- [What this task involves] Please rewrite everything from "People are attending" down to "people with disabilities." in the opening remarks below, using "room" in place of "audience".

- [Excerpt to read]
* Start *
Gallaudet's Chapel Hall with U.S. Capitol dome in backgroundGallaudet's new logo with TAP wording below

Opening Remarks

Jane K. Fernandes

Chair, Crisis Management Team
Gallaudet University


Good morning, everyone! 


We at Gallaudet University are very pleased to have you on our campus.  For many of you, this may be your first time at Gallaudet, and we want to extend a special welcome to you.


People are attending this conference from across the United States, and from as far away as Japan.  You have come together to learn and share experiences.  You in the audience represent a variety of constituencies including consumer groups; state commissions dealing with disability, or state commissions dealing with deaf and hard of hearing individuals; professionals in public safety communications; federal government; broadcasting companies, the telecommunications industry, and also industry trade associations.  You represent a range and breadth of experience and expertise, and I am pleased that you have come to Gallaudet to discuss improvements in the response during emergencies for people with disabilities.


The conference is being hosted by the Rehabilitation Engineering Research Center on Telecommunications Access, a project supported by the National Institute on Disability and Rehabilitation Research, or NIDRR.  We are now in the 10th year of collaboration between Gallaudet's Technology Access Program and the University of Wisconsin's Trace Center on this project.  We here at Gallaudet appreciate the support of NIDRR for this important work.


Judy just mentioned that I am the Provost as well as the chair of the Crisis Management Team for Gallaudet University.  The Crisis Management Team ranks, I would say, really among the most important work that I do.  We know that emergencies do happen, and that, if we are prepared, we can handle them better.  The Crisis Management Team meets on a monthly basis, whether there is an existing emergency or not.  We discuss situations, we deliberate in terms of ideas for different crisis situations; and we generate or brainstorm different crisis scenarios, and we're always preparing for what could happen, and how we will deal with it. 


This afternoon Carl Pramuk, who is Dean of Student Affairs, will give a presentation about some things that we have faced here at Gallaudet University.  We've been through a lot, and Judy mentioned a few things.  Really, the list goes on and on in terms of emergencies -- things that we have faced and could face in the future.


We face situations as other people have faced them in the United States but the challenge is greater at Gallaudet because our community includes people who are deaf, hard of hearing and deaf-blind.  It is our responsibility to communicate quickly and effectively with them during emergencies.
* End *
- [Data segment]
* Start *
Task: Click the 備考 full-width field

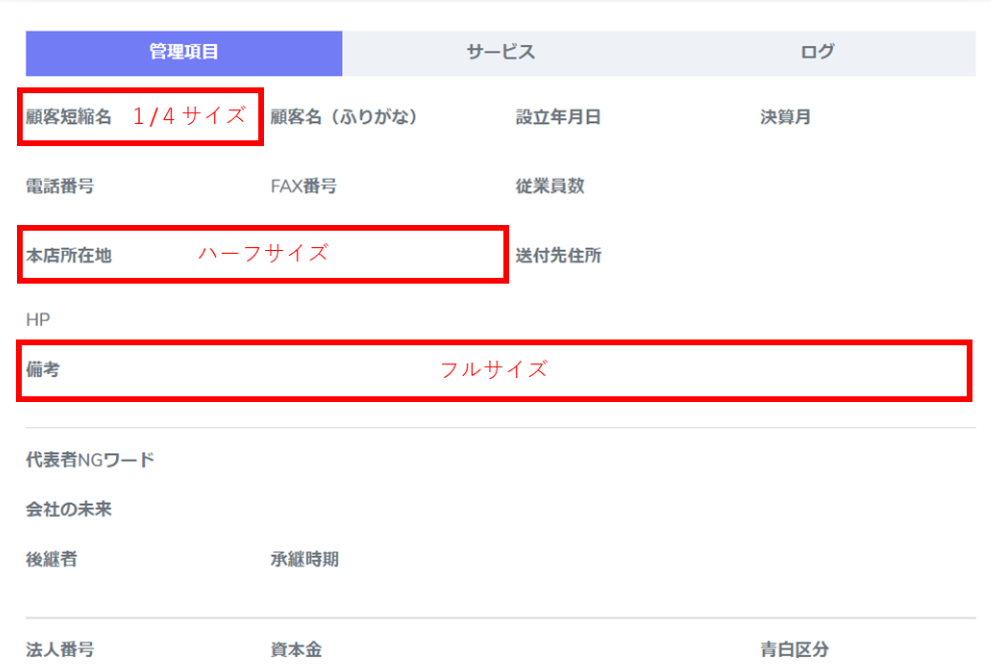Action: click(43, 370)
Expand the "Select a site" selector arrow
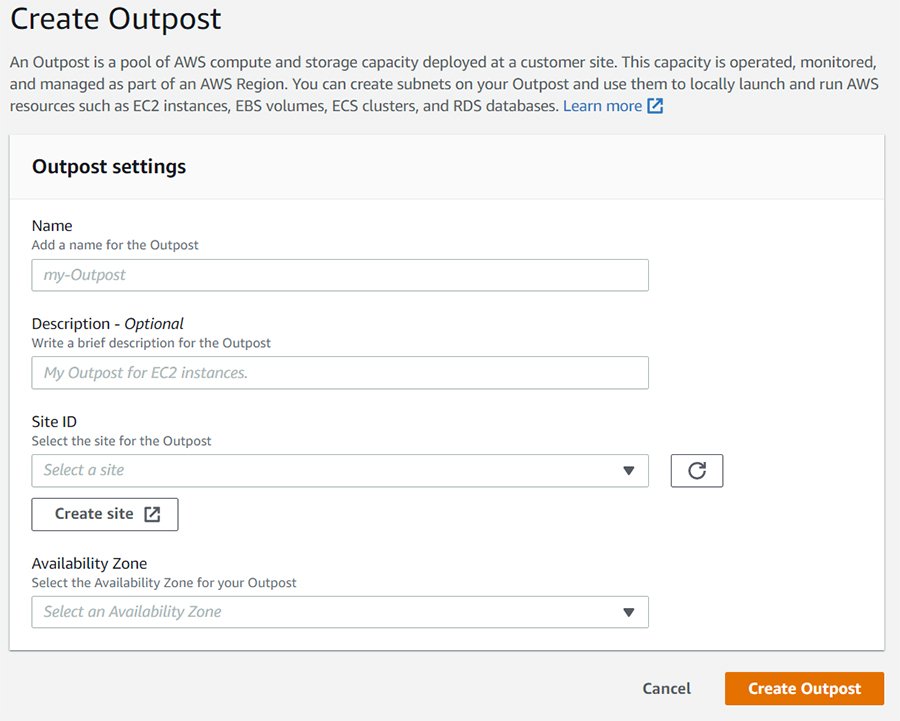Viewport: 900px width, 721px height. (629, 470)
* End *
- [Response to this exercise]
People are attending this conference from across the United States, and from as far away as Japan.  You have come together to learn and share experiences.  You in the room represent a variety of constituencies including consumer groups; state commissions dealing with disability, or state commissions dealing with deaf and hard of hearing individuals; professionals in public safety communications; federal government; broadcasting companies, the telecommunications industry, and also industry trade associations.  You represent a range and breadth of experience and expertise, and I am pleased that you have come to Gallaudet to discuss improvements in the response during emergencies for people with disabilities.